▶ ASSIGNMENT
Return nothing but the lines from the line containing "The height and width of the screenshot is (785, 1162)." through the last line of the records, reproduced exactly.

**** DATA FOR ANALYSIS ****

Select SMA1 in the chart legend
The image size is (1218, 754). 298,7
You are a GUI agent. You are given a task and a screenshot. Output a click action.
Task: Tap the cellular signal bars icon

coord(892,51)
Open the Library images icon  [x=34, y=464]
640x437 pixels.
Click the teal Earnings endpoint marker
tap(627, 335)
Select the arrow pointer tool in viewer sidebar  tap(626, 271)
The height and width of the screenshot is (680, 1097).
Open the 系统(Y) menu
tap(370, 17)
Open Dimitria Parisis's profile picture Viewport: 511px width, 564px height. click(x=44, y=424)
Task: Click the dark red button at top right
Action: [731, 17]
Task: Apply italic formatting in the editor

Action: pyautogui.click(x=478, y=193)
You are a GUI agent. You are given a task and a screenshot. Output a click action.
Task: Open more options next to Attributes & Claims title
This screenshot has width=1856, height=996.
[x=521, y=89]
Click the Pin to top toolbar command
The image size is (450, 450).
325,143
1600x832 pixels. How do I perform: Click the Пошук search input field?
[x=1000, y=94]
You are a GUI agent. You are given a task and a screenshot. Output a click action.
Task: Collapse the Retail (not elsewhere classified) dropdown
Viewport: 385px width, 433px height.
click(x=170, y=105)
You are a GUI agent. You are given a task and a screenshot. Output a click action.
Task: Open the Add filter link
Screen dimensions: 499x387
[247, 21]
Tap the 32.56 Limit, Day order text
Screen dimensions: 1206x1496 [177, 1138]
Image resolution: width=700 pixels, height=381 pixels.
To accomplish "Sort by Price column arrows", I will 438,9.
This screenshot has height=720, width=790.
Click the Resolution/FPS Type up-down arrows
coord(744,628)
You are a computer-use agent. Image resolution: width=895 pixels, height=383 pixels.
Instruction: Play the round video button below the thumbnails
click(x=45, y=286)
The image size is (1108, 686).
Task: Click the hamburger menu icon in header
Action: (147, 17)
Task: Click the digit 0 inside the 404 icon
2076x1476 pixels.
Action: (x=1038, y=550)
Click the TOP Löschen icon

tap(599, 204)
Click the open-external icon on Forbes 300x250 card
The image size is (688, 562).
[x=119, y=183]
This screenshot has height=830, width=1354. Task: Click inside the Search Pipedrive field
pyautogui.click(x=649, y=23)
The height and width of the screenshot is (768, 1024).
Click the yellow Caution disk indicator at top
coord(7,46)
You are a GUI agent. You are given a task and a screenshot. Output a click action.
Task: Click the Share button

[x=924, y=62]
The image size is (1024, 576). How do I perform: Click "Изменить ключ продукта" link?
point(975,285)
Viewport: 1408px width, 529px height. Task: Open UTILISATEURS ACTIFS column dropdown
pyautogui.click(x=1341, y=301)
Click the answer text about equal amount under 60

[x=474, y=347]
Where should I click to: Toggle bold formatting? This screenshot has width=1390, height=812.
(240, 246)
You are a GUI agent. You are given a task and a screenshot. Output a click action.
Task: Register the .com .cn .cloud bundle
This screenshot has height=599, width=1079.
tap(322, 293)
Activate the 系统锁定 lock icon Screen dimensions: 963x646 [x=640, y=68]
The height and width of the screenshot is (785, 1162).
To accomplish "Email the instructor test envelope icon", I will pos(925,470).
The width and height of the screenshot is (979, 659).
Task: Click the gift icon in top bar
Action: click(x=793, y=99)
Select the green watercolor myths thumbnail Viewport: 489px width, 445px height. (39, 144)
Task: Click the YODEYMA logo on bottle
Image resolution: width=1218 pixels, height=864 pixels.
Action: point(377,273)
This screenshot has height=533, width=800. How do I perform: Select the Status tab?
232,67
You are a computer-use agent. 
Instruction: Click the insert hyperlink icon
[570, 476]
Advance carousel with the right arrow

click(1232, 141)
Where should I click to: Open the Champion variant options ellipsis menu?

****

▶ SOLUTION TO THE PROBLEM
The height and width of the screenshot is (785, 1162).
To accomplish "Email the instructor test envelope icon", I will pos(925,470).
The width and height of the screenshot is (979, 659).
Task: Click the gift icon in top bar
Action: click(x=793, y=99)
Select the green watercolor myths thumbnail Viewport: 489px width, 445px height. (39, 144)
Task: Click the YODEYMA logo on bottle
Image resolution: width=1218 pixels, height=864 pixels.
Action: point(377,273)
This screenshot has height=533, width=800. How do I perform: Select the Status tab?
232,67
You are a computer-use agent. 
Instruction: Click the insert hyperlink icon
[570, 476]
Advance carousel with the right arrow

click(1232, 141)
Where should I click to: Open the Champion variant options ellipsis menu?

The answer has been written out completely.